Comme vous le savez, les collectivités locales subissent depuis 2014 une baisse drastique des dotations de l’état. Les communes, les intercommunalités doivent exercer toujours plus de missions sans ressources supplémentaires. Or, pour amorcer la transition énergétique, il faut tenir deux objectifs essentiels : la baisse des consommations d’énergie et la production d’énergies renouvelables. La baisse des consommations passent par la rénovation du bâti (isolation, installation de systèmes de chauffage sobres et efficaces…). La rénovation des bâtiments publics et de l’habitat privé, la mobilisation des entreprises pour qu’elles trouvent des voies de coopération et de mutualisation qui leur permettraient des économies d’énergies supposent un subventionnement important, donc des enveloppes financières conséquentes. Certaines énergies renouvelables trouvent un modèle économique rentable rapidement. Plusieurs collectivités ou collectifs citoyens qui ont investi dans des parcs éoliens financent grâce aux bénéfices qu’ils perçoivent de l’ingénierie et des actions en faveurs de la rénovation. En réalité, les moyens financiers ne sont pas un frein. C’est surtout la volonté qui fait défaut. Il existe des structures juridiques qui permettent le partenariat public-privé, comme les sociétés d’économie mixte ; on a également des exemples de dispositifs financiers qui permettent de trouver l’argent nécessaire, comme en Allemagne avec la banque publique KFW.

INNOVATION DANS LA VILLE

  1. Vous avez signé la convention « Territoires à énergie positive pour la croissance verte », en 2015 au ministère du développement durable en présence de Ségolène Royale, quelles sont les initiatives de l’Agglomération à court , moyen et long terme mis en place (depuis 2007) ou qui le seront notamment inscrit dans l’Agenda 21 et en matière de biodiversité ?
  2. Quels sont les acquis de l’Agglomération Seine-Eure en faveur de la transition énergétique et avez vous des exemples concrets de collectivités à citer ?

L’agglomération Seine-Eure est engagée depuis de nombreuses années dans la mise en œuvre d’actions en faveur d’un développement soutenable de notre territoire.
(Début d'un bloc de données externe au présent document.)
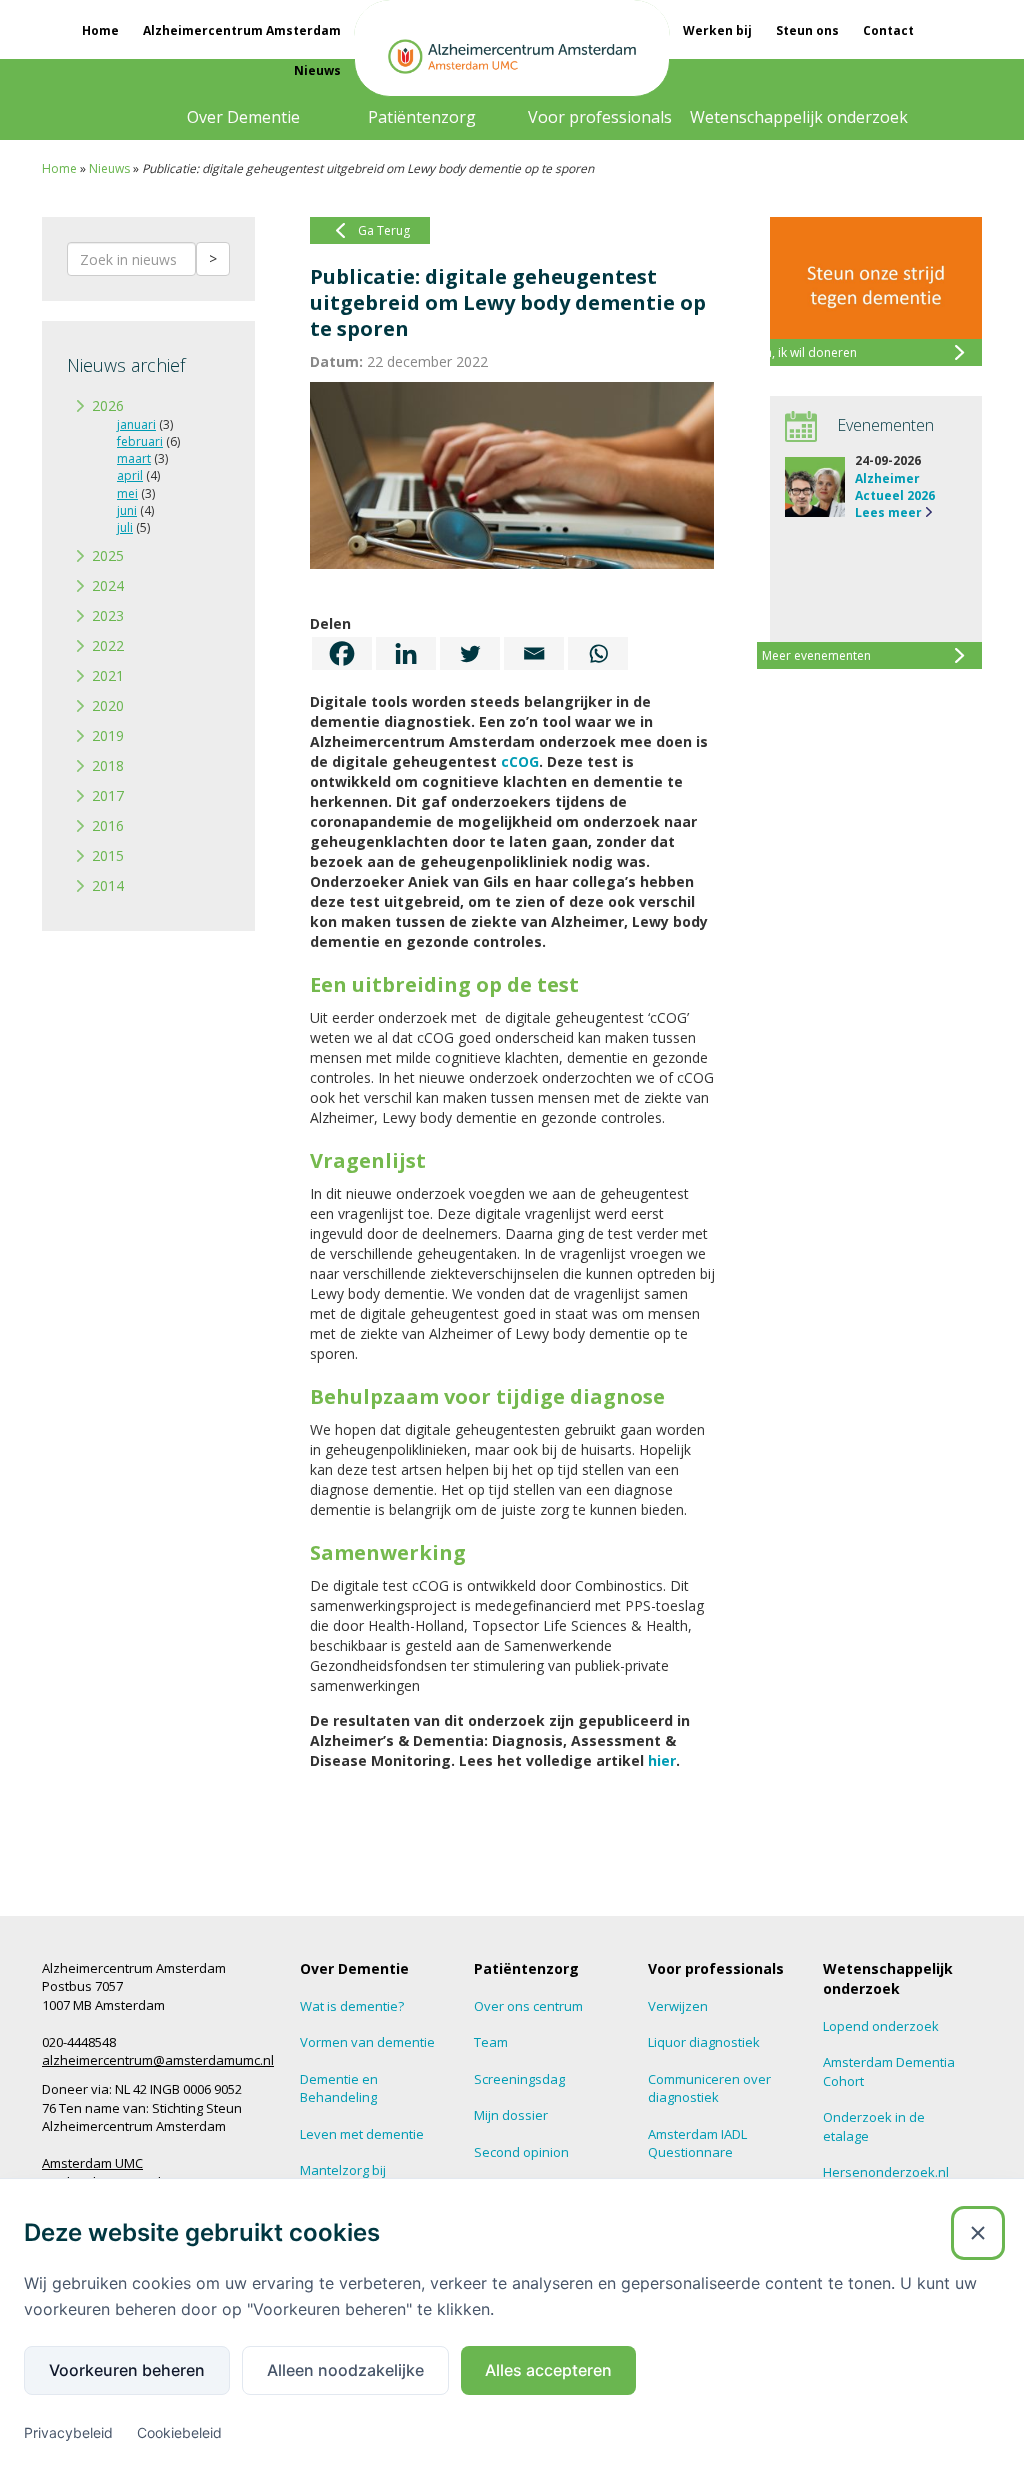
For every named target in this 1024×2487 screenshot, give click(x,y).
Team (491, 2042)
En témoignent les nombreux labels dont bénéficie la collectivité : territoire équitable, Cit’ergie, ruban du développement durable. En 2007, elle décide de se doter d’un Agenda 21. Deux années de travail et de concertation sont nécessaires pour construire avec les habitants du territoire et les différents acteurs associatifs et économiques les objectifs à atteindre. L’agglo Seine-Eure décide de relever 4 grands défis :

  • Etre une agglo soucieuse des équilibres planétaires : la Terre est notre bien commun et nous voulons prendre notre part de responsabilité
  • Etre une agglo de partage et de solidarité : nous affirmons le principe de destination universelle des biens
  • Etre une agglo dont l’économie attractive parie sur les circuits courts : c’est un des éléments essentiels du changement de paradigme. Développer les circuits courts, c’est être moins dépendant des énergies fossiles.
  • Etre une agglo qui se construit avec les forces vives du territoire : la démocratie locale est au cours du processus. Associer nos concitoyens est la seule manière de les faire monter en conscience et en responsabilité. Notre agenda 21 est plus que jamais d’actualité. Il est un document fondamental et la pierre angulaire des politiques publiques durables et a créé une réelle dynamique qui a permis de doter notre collectivité d’une véritable culture commune. La question écologique a ceci de particulier et de passionnant qu’elle est transversale et qu’elle nécessite la mise en synergie de chacun des acteurs. Les services de notre collectivité travaillent désormais bon nombre de sujet en transversalité pour plus de cohérence, d’efficacité et la mise en œuvre de nos objectifs durables.

Deux autres documents stratégiques viennent renforcer et décliner plus précisément deux thématiques de notre Agenda 21 :

  • Parce qu’un des biens que nous avons en partage est la forêt, qu’elle est une formidable richesse et qu’elle structure durablement notre territoire, nous avons décidé de nous doter d’une Charte Forestière qui planifie la promotion du bois construction, la dynamisation de la gestion forestière privée, le bois énergie et l’amélioration de l’accueil du public en forêt domaniale
  • Parce que notre ambition pour notre Territoire est qu’il devienne résilient, nous avons voté un Plan Climat- Energie Territorial (PCET).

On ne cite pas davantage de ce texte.